Provided text:
[Start of Attachment]

What is an “Experience Economy”?

Author: Megan Braverman | March 4, 2014

The annual Marketing Partner Forum, held in Naples, Florida, brought together managing partner, marketing partners and senior business development professionals to examine how attorneys and law firms can stay relevant in a very crowded marketplace by providing greater value to clients.

A recap of six of the sessions follows along with the key takeaways. I’d welcome feedback or further discussion.

Experience seekers and consumer expectations….

The keynote presentation, “Experience Economy” was given by Joseph Pine, co-founder of Strategic Horizons and bestselling author of The Experience Economy: Work Is Theatre & Every Business a Stage and Authenticity: What Consumers Really Want.

[End of Attachment]

Data block:
[Start of Attachment]

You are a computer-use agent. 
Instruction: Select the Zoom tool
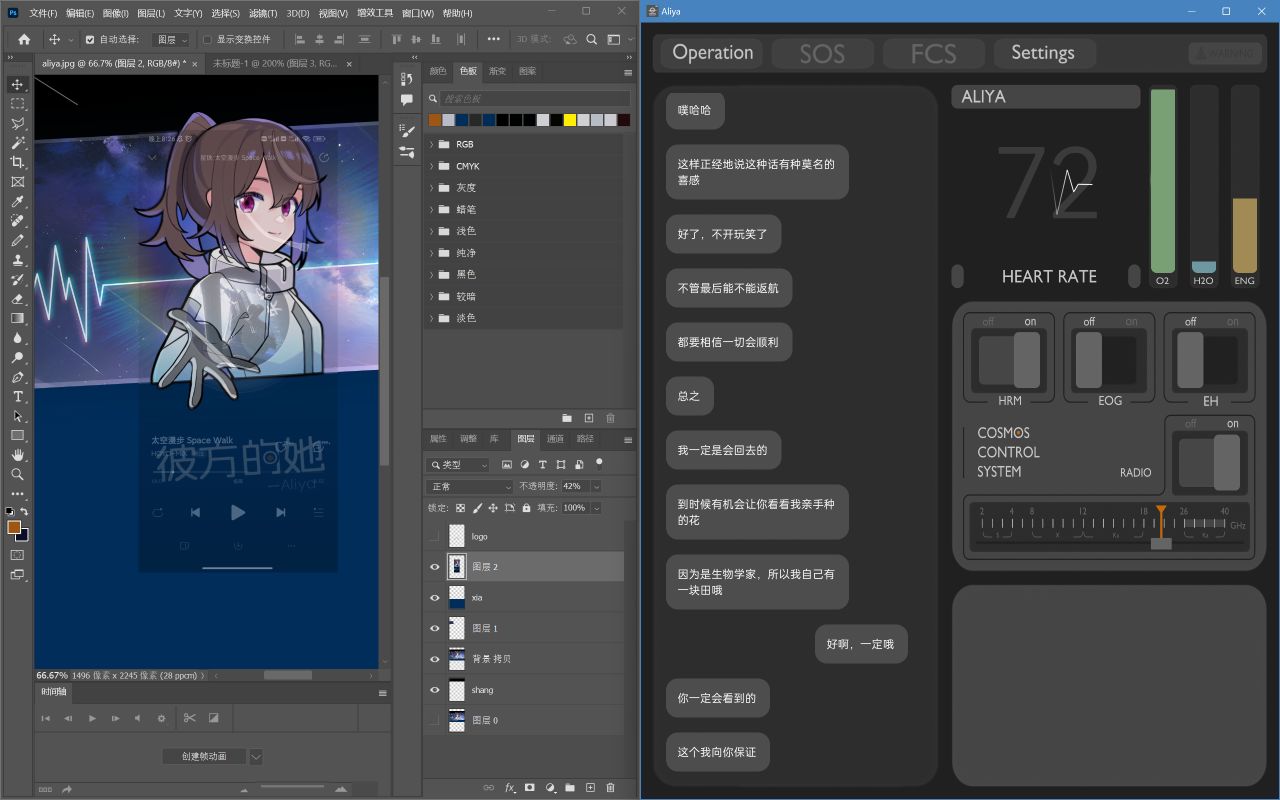(17, 475)
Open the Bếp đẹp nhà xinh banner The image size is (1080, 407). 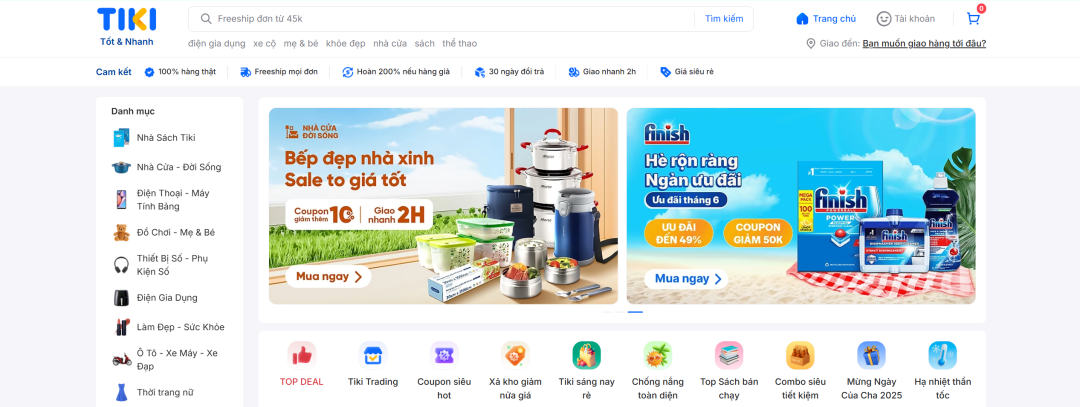[x=443, y=206]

[End of Attachment]

What you will do: Copy the entire Marketing Partner Forum text word for word, from its title through its final sentence. The material has no connection to the text about the Marketing Partner Forum.

Your response:
What is an “Experience Economy”?

Author: Megan Braverman | March 4, 2014

The annual Marketing Partner Forum, held in Naples, Florida, brought together managing partner, marketing partners and senior business development professionals to examine how attorneys and law firms can stay relevant in a very crowded marketplace by providing greater value to clients.

A recap of six of the sessions follows along with the key takeaways. I’d welcome feedback or further discussion.

Experience seekers and consumer expectations….

The keynote presentation, “Experience Economy” was given by Joseph Pine, co-founder of Strategic Horizons and bestselling author of The Experience Economy: Work Is Theatre & Every Business a Stage and Authenticity: What Consumers Really Want.